Page MenuHomePhabricator

Harbormaster failing to trigger Jenkins build through HTTP GET and producing abnormal HTTP error code
Open, Needs TriagePublic

Assigned To
None
Authored By
swisspol
Mar 3 2016, 5:15 PM
Referenced Files
F1139874: pasted_file
Mar 3 2016, 5:16 PM
F1139871: pasted_file
Mar 3 2016, 5:15 PM
F1139865: pasted_file
Mar 3 2016, 5:15 PM

Description

I've observed this puzzling behavior a few times now:

  • A new commit is pushed
  • Herald triggers Harbormaster build plans correctly
  • They start the builds on various Jenkins servers successfully except for 1 build plan:
    • The build starts correctly in Jenkins but Harbormaster thinks it failed starting or something

pasted_file (619×1 px, 157 KB)

The log show a completely strange HTTP error code 28?

Restarting the build fixes the issue every time:

pasted_file (1×2 px, 258 KB)

PS: This is the hyper instance on Phacility.

Event Timeline

OK I just noticed this build plan as 2 duplicate steps (with the same 1.1 identifier)?
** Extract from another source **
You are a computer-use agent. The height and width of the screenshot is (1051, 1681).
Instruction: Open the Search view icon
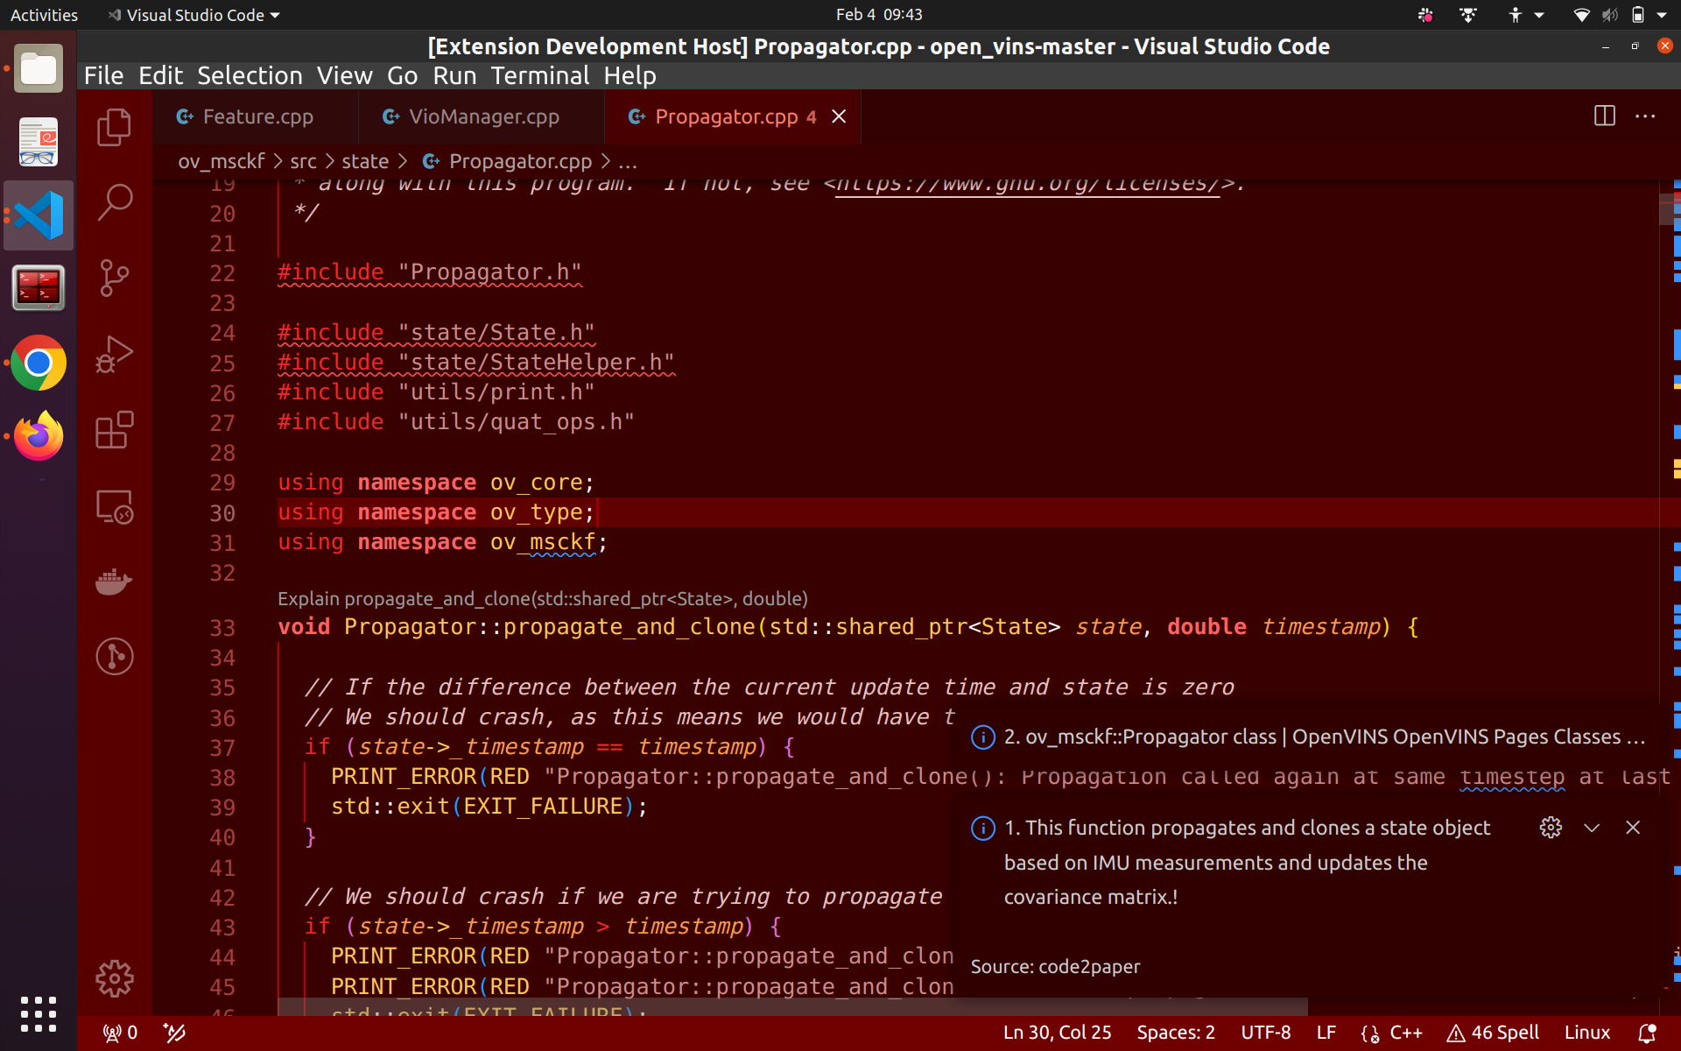(x=114, y=202)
That certainly shouldn't be the case. Did something get corrupted?

pasted_file (409×446 px, 35 KB)

They both link to the same page: https://hyper.phacility.com/harbormaster/step/view/2/

Actually all build plans show these duplicate steps. Is this an (unrelated) bug?

BTW I realized I forgot to specify in the description of the task that what I'd like to know is why do the logs look like this and what is error 28? Does this come from Phabricator? Is there a lower-level log one could look at?

This may be cURL 28, CURLE_OPERATION_TIMEDOUT. We have a 60-second timeout on this build step. Is it possible your server requires more than 60s to acknowledge the initial request?

Also known as the far more hilarious CURLE_OPERATION_TIMEOUTED.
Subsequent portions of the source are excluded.